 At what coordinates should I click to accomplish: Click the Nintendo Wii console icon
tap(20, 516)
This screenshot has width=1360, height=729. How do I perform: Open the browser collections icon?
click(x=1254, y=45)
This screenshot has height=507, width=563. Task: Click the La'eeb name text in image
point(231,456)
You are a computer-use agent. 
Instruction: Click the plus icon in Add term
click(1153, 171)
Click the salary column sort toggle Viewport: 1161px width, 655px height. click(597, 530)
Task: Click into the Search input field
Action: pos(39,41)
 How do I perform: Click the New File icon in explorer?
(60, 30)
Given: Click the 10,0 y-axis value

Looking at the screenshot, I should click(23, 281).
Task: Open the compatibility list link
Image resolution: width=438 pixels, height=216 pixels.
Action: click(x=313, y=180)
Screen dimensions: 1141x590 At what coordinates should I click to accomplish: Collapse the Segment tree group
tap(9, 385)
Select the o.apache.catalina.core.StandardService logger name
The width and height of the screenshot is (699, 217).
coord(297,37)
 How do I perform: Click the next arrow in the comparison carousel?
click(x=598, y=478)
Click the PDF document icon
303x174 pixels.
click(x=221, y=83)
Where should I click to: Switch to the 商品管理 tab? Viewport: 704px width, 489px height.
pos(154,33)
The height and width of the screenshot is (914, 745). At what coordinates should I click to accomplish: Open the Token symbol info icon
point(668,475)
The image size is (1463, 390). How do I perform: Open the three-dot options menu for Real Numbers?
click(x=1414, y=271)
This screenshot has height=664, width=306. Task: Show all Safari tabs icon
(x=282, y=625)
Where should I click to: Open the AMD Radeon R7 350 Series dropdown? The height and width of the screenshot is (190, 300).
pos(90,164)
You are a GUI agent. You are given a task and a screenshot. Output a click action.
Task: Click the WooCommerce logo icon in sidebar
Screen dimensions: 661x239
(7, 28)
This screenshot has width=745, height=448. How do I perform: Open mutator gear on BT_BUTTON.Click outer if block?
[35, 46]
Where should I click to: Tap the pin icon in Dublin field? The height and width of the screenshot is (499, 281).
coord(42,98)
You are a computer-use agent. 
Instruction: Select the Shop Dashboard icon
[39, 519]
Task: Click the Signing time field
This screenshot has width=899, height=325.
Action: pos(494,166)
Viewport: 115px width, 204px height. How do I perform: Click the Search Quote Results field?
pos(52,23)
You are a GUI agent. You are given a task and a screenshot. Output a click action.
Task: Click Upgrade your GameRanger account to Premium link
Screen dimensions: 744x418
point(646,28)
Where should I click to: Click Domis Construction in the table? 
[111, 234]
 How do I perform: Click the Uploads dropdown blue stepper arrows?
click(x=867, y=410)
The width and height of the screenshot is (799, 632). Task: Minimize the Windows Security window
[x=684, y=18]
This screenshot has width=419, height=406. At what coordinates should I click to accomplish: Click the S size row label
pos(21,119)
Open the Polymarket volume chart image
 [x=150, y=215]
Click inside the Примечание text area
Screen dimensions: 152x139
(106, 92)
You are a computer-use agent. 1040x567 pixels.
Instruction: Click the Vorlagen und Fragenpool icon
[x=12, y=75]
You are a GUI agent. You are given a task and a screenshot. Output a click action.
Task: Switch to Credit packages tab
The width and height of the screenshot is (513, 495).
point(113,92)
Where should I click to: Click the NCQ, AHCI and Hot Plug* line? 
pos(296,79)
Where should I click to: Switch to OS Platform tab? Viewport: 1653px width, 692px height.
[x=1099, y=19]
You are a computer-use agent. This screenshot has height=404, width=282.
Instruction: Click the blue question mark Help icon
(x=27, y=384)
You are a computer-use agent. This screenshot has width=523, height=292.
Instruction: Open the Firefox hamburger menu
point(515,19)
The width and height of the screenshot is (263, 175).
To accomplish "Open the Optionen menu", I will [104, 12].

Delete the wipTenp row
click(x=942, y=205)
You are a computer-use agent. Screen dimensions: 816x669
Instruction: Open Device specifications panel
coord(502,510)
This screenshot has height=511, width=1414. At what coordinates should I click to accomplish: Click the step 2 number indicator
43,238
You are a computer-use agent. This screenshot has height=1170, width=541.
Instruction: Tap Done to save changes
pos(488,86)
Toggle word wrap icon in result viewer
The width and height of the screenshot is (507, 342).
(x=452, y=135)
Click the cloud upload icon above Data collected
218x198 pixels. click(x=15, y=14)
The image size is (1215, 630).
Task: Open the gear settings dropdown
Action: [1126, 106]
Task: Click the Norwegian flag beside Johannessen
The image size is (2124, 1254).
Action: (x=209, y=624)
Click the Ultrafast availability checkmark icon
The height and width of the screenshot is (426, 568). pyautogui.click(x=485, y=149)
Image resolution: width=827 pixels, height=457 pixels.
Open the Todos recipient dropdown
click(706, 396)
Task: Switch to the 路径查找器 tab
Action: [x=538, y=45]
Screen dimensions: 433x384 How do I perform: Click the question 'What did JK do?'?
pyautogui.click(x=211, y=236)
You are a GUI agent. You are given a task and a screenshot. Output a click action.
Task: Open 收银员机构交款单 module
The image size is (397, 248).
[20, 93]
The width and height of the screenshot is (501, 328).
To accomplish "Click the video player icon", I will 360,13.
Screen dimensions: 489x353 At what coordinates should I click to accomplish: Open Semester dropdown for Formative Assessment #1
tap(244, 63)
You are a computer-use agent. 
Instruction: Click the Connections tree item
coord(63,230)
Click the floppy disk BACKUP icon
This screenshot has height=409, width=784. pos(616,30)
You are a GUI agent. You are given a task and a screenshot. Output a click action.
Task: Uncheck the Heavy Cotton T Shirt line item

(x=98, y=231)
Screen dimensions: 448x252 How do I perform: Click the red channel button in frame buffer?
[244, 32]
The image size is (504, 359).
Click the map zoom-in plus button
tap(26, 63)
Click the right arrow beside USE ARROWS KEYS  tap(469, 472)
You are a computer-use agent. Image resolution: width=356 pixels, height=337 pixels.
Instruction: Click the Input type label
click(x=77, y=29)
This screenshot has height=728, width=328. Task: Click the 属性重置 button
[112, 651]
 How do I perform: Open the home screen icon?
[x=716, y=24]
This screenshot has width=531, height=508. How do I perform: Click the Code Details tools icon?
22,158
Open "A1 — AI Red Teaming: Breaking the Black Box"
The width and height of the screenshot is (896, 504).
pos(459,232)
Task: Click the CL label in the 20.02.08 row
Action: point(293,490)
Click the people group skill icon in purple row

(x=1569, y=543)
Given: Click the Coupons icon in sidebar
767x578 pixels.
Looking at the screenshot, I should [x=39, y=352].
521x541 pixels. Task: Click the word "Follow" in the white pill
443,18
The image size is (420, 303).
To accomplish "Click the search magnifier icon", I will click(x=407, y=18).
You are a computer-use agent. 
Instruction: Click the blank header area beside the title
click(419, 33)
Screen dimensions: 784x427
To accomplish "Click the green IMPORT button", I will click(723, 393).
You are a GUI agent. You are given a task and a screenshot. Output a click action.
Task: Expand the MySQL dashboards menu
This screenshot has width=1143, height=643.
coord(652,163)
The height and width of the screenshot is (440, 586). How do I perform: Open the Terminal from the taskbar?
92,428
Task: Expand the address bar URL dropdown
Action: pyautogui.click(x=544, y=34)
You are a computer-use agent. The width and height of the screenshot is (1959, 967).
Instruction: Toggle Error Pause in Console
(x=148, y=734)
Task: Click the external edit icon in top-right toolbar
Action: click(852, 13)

•••

Task instructions —
Scan the material for "will" and copy the lines that hold it.

Exercise result —
To accomplish "Open the Optionen menu", I will [104, 12].
To accomplish "Click the video player icon", I will 360,13.
To accomplish "Click the search magnifier icon", I will click(x=407, y=18).
To accomplish "Click the green IMPORT button", I will click(723, 393).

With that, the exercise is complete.